Please restate the data below word for word, omitting all images.

* [Extracted records]
▶
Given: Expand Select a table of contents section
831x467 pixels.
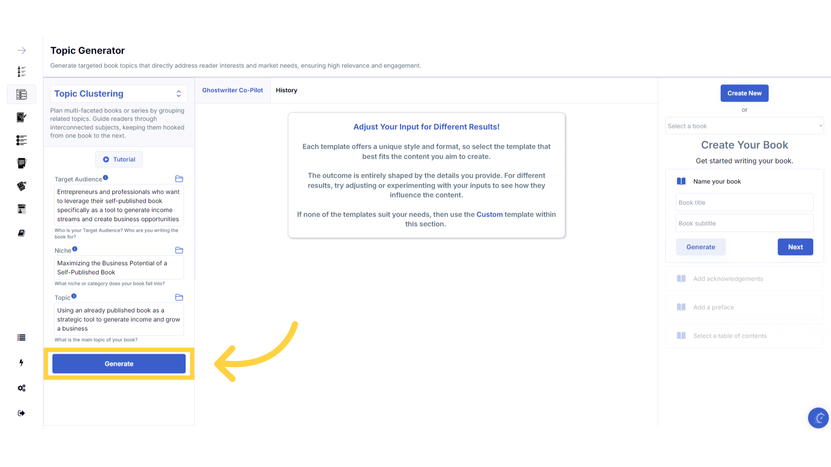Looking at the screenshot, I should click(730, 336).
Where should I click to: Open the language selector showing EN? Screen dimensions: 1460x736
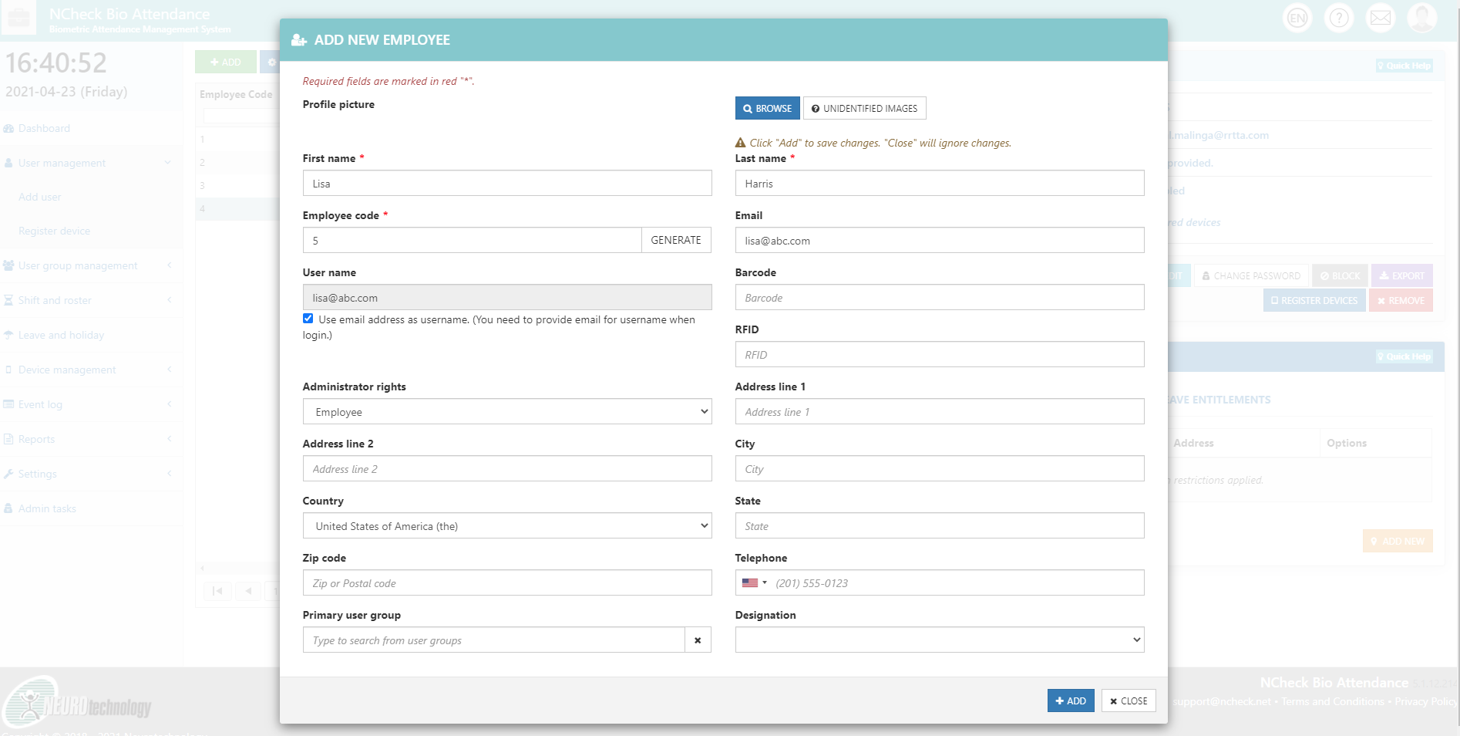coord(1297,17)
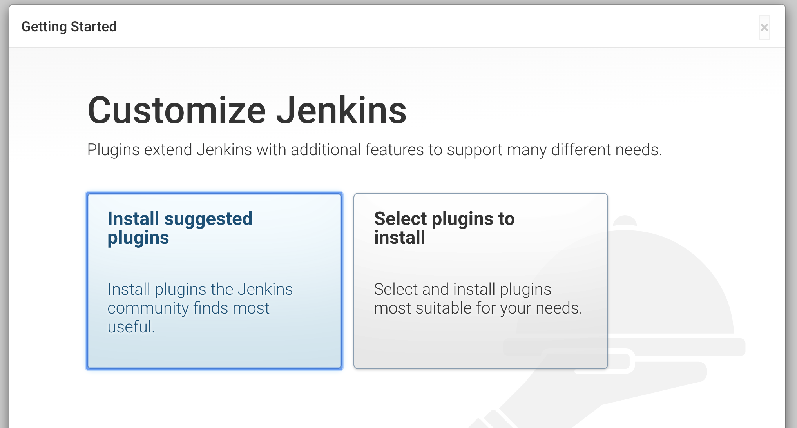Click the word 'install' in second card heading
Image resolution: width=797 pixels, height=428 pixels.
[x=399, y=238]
◀
* [Response box]
Given: Expand Select a table of contents section
831x467 pixels.
Looking at the screenshot, I should click(730, 336).
Where should I click to: Open the language selector showing EN? Screen dimensions: 1460x736
coord(1297,17)
Click the word 'install' in second card heading
Image resolution: width=797 pixels, height=428 pixels.
[x=399, y=238]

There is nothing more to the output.